Before the Grammy-winning Orpheus Chamber Orchestra performed in the lavish auditoriums of Carnegie Hall, it made a stop 60 miles west at none other than Lafayette College.
The chamber orchestra, with around 30 members, plays without a conductor and presented a program with Spanish flair last Friday. The ensemble has performed at Lafayette for over 40 years and typically plays at the college the night before playing at Carnegie.
Abi Fayette, a violinist in the orchestra and artistic director, said that Lafayette’s partnership with the orchestra is “one of our longest-standing run-out partners.”
A run-out concert is one that a group can travel to, play and be back to its intended destination, all in a day.
“Carnegie Hall is really amazing,” Fayette said. “But we also want to be able to take our programs elsewhere because we strive to create these really interesting, thoughtful programs, and it’s wonderful when we have the chance to share it with multiple audiences.”
Fayette described the Williams Arts Center as an “intimate hall” where guests are likely to be engaged with the music and performers.
Friday’s concert featured soloist Pablo Sáinz Villegas, an award-winning classical guitarist from Spain. He played Joaquin Rodrigo’s “Fantasía para un Gentilhombre,” a piece modeled off of Baroque dances.
He received a standing ovation and performed an encore, “Gran jota,” which features virtuosic techniques.
“One of the stunning moments in that piece is where the guitarist takes two of the bass strings and intertwines them so that they buzz like a snare drum,” said Jorge Torres, head of the music department. He said “Gran jota” is similar to a fandango, a lively Spanish dance.
“He really pulled together a bunch of unique techniques that you really don’t see,” Joshua Finn ‘25 said of Sainz Villegas after the concert. Finn is a violinist in Lafayette’s chamber orchestra.
Fayette described Sainz Villegas as “such a sensitive, collaborative musician.”
“He reacts so quickly to whatever the orchestra gives and he’s so clear about what he wants musically because of the really strong attentiveness of our orchestra,” Fayette said.
The final piece of Orpheus’ program, a 20-minute multi-movement work titled “Estampas Nocturnas,” by Manuel Ponce, was nothing like “any standard symphony orchestra concert,” according to Fayette. The violinist described it as more similar to a larger chamber work.

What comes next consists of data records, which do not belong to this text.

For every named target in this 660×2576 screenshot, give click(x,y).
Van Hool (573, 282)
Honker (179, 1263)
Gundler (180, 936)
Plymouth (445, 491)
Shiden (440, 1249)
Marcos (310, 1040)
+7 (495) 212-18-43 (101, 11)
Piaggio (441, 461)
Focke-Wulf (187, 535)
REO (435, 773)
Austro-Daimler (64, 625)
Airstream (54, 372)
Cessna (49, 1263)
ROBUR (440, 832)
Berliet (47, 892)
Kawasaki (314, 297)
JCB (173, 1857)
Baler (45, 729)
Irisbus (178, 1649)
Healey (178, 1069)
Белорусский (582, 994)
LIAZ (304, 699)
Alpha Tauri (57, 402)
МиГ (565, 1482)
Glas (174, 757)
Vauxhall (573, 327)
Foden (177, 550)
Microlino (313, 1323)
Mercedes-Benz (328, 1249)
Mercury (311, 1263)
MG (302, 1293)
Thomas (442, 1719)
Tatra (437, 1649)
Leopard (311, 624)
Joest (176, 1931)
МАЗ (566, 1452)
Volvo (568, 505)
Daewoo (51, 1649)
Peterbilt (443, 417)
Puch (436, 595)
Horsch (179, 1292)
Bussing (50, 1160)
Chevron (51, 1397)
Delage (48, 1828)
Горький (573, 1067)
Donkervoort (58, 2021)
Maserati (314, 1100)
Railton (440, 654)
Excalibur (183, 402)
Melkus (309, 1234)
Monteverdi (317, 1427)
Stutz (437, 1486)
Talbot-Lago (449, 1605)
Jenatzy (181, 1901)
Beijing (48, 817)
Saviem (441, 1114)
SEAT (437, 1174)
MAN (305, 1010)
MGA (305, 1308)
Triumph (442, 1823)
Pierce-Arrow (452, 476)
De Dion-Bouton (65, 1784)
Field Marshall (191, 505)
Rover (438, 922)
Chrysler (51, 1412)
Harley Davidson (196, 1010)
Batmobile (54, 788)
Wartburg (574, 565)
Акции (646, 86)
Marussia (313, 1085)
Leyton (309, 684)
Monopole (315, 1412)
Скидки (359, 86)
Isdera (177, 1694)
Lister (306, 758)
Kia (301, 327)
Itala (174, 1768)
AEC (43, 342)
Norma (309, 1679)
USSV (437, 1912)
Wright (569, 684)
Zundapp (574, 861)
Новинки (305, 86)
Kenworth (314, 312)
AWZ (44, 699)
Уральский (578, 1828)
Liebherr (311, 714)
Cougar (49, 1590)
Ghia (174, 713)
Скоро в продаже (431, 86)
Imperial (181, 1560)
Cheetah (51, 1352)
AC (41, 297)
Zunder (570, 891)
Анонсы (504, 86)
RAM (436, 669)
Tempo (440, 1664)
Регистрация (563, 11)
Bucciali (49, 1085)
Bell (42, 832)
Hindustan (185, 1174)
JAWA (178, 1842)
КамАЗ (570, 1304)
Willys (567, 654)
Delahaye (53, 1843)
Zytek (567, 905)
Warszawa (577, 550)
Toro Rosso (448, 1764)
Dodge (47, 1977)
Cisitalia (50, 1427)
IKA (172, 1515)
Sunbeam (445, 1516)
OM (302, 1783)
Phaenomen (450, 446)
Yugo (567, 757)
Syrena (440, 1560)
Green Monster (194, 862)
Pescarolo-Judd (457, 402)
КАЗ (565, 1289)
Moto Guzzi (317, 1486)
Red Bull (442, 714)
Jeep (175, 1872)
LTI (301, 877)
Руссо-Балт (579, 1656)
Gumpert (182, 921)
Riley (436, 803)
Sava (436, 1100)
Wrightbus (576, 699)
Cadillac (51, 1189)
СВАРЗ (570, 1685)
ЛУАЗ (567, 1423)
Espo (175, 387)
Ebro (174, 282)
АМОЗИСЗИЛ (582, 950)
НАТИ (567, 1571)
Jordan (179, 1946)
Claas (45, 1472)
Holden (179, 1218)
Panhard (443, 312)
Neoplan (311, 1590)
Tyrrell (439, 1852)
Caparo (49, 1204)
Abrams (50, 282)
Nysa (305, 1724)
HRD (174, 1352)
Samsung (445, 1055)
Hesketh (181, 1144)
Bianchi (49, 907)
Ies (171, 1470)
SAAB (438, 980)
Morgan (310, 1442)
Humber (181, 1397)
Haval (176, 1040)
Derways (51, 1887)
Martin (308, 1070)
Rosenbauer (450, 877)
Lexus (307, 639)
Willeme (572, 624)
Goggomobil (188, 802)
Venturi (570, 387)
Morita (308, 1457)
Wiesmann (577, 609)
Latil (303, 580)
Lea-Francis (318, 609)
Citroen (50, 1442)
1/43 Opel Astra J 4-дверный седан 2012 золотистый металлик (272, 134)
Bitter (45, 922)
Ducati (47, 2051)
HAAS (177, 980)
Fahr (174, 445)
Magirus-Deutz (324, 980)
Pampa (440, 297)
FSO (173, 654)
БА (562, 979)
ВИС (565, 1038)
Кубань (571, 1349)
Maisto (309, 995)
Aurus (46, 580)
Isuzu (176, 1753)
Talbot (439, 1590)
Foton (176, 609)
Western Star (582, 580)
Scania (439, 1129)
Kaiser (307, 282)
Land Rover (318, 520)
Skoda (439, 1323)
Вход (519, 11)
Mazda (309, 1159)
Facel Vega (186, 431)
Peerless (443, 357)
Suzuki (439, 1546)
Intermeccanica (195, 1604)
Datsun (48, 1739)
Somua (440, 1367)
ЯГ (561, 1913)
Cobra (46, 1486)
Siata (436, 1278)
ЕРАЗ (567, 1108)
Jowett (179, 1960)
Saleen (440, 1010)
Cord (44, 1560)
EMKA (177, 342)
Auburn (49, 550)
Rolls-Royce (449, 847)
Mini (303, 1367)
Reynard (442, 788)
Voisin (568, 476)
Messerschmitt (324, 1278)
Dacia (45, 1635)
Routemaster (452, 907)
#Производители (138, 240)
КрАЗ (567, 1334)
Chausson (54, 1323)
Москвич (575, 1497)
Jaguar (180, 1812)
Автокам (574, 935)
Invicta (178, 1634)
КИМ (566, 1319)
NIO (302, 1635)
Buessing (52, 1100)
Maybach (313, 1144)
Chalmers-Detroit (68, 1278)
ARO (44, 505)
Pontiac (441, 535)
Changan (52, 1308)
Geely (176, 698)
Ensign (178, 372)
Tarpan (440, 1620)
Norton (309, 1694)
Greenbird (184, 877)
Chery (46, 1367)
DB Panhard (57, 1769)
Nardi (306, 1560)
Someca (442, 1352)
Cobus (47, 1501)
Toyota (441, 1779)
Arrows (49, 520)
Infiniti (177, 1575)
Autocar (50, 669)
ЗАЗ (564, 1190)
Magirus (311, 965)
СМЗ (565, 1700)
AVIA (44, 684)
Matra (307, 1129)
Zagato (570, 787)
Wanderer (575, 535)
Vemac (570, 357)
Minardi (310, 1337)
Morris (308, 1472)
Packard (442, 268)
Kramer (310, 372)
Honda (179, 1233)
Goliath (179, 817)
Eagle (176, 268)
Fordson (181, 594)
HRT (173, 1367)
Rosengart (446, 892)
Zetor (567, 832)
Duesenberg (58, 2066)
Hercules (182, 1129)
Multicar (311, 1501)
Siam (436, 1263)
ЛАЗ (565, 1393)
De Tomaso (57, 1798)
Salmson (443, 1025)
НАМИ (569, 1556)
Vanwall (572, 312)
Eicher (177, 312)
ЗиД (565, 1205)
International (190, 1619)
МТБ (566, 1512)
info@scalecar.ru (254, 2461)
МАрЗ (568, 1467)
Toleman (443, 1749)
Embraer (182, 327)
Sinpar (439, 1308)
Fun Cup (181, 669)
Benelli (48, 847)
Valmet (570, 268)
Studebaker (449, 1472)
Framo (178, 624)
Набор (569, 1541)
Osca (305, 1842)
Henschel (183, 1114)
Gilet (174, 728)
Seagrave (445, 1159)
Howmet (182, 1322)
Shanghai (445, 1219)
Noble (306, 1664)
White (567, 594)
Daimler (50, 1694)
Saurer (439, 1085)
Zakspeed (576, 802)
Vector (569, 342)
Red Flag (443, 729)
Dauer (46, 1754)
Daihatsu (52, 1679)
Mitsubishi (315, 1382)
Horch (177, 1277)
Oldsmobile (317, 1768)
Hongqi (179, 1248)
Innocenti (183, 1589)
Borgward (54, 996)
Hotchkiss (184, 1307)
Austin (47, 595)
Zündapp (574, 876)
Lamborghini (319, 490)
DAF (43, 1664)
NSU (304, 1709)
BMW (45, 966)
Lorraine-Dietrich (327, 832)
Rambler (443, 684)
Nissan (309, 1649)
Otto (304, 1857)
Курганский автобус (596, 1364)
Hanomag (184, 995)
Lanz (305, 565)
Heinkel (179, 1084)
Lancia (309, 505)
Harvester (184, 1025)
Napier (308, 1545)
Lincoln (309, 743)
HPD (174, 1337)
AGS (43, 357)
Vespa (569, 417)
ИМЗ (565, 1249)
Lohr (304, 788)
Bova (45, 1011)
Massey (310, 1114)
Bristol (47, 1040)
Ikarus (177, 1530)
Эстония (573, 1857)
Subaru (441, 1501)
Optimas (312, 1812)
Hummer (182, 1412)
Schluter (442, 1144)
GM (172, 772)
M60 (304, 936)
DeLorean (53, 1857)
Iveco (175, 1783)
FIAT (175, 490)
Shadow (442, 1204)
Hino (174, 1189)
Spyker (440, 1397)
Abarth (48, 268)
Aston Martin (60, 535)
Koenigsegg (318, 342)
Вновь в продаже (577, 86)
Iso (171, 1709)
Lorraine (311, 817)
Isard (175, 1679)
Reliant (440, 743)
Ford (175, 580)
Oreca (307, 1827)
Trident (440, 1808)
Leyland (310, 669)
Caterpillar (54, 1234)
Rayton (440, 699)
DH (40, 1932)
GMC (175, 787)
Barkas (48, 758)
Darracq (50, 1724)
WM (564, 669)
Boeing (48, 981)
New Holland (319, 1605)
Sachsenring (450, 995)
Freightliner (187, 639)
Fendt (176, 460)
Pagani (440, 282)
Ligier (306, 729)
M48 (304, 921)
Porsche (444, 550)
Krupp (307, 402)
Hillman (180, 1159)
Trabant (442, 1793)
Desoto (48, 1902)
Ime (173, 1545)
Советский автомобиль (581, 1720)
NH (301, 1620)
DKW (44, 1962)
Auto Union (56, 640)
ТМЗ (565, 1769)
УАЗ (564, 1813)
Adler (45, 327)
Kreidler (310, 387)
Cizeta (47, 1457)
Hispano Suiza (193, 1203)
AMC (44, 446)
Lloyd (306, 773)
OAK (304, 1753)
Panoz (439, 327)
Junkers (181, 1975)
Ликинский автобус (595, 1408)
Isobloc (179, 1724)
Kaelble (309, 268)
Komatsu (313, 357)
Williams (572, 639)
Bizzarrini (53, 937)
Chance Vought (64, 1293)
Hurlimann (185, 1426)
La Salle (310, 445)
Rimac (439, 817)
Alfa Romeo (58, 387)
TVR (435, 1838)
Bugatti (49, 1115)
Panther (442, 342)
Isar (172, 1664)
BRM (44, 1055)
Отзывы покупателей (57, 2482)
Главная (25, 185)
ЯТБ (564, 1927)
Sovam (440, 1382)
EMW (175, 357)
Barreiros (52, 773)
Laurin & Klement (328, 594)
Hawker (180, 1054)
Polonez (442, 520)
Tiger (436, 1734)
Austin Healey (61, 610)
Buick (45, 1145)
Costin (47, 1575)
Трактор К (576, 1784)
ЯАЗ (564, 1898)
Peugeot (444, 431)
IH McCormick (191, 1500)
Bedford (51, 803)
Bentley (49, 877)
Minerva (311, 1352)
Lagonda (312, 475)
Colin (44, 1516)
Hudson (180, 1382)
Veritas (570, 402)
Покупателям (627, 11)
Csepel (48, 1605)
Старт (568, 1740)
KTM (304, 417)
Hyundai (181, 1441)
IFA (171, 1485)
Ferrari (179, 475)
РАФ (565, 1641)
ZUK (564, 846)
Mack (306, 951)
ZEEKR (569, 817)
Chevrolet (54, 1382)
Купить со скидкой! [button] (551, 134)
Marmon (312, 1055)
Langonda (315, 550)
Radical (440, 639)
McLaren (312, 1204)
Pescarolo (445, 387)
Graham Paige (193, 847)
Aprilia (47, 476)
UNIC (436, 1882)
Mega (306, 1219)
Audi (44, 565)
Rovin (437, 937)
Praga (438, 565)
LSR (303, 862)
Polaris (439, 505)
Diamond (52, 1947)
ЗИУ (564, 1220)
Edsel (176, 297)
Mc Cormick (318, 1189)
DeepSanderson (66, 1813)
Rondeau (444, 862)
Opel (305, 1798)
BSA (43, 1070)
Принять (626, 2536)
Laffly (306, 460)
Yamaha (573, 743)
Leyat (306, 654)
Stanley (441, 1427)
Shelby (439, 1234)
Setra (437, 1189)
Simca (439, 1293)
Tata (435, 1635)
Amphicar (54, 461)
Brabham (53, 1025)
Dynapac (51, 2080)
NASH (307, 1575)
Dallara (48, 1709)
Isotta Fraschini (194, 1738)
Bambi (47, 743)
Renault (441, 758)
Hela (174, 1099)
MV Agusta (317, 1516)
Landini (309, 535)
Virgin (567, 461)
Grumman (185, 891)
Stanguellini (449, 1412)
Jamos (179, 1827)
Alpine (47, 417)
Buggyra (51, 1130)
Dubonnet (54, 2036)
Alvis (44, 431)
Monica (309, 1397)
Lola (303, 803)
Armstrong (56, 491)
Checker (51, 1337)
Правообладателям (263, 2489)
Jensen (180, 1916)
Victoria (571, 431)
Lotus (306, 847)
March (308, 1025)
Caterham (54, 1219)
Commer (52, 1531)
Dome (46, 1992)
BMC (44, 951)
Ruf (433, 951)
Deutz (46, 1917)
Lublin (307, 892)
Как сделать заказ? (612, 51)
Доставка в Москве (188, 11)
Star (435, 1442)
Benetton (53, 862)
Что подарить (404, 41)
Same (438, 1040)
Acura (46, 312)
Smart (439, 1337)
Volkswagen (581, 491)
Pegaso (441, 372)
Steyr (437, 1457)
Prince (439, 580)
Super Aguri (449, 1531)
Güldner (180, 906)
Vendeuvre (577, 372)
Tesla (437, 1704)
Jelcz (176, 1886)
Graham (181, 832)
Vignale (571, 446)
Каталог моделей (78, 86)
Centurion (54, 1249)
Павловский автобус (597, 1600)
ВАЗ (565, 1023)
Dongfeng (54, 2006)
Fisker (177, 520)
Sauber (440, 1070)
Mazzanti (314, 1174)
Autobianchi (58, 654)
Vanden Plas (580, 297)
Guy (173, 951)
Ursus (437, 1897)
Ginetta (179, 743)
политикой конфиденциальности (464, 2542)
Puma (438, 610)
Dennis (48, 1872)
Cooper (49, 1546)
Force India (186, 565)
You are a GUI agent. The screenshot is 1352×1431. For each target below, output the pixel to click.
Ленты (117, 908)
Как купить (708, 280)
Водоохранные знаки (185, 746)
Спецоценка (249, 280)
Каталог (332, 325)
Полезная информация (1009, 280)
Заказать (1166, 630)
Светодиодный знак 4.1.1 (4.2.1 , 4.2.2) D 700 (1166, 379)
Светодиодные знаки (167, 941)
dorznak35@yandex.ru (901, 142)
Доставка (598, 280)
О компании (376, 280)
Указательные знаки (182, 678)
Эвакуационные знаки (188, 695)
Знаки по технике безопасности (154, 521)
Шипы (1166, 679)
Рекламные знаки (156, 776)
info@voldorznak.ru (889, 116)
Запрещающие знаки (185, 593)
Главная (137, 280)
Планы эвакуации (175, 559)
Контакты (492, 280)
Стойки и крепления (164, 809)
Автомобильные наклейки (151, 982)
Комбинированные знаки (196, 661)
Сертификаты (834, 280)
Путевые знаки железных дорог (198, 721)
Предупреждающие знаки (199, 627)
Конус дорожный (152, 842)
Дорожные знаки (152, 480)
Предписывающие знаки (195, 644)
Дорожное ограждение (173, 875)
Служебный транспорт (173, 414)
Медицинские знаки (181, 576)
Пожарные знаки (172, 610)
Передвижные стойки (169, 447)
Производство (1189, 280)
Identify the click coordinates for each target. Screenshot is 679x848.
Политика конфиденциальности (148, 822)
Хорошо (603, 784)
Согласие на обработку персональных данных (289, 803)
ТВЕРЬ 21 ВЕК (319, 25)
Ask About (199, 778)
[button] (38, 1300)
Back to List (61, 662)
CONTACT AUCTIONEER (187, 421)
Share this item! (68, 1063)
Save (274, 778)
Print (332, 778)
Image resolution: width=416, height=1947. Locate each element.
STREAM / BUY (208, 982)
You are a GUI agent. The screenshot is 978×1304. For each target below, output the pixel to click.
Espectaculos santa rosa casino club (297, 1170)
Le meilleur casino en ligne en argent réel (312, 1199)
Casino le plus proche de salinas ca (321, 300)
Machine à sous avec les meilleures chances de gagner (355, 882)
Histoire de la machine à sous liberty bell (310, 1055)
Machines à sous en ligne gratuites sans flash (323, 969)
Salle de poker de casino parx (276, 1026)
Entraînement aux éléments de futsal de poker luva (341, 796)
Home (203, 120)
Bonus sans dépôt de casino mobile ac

“The first movement starts off in a very dark place,” Fayette said. “It’s supposed to be representative of the night. There’s a lot of stuff that’s a little creepy and crawly about it. But then you have this very light and joyful, charming, gavotte movement.”
The final movement of Ponce’s piece is faster and intense, with “rich and color,” Fayette described.
“We’re lucky to have them because they’re a great ensemble, and we always had a great crowd coming to see them,” Torres said of the orchestra.
Guests at the packed Williams Arts Center ranged in age: some of them Lafayette students, others far older.
Nan Rice and Hal Rice, longtime attendees of Williams Arts Center concerts, attended their first Orpheus performance, as Hal Rice said he was “especially interested in the Cuban and the Mexican influence in the music.”
“We love to keep coming back here,” Nan Rice said.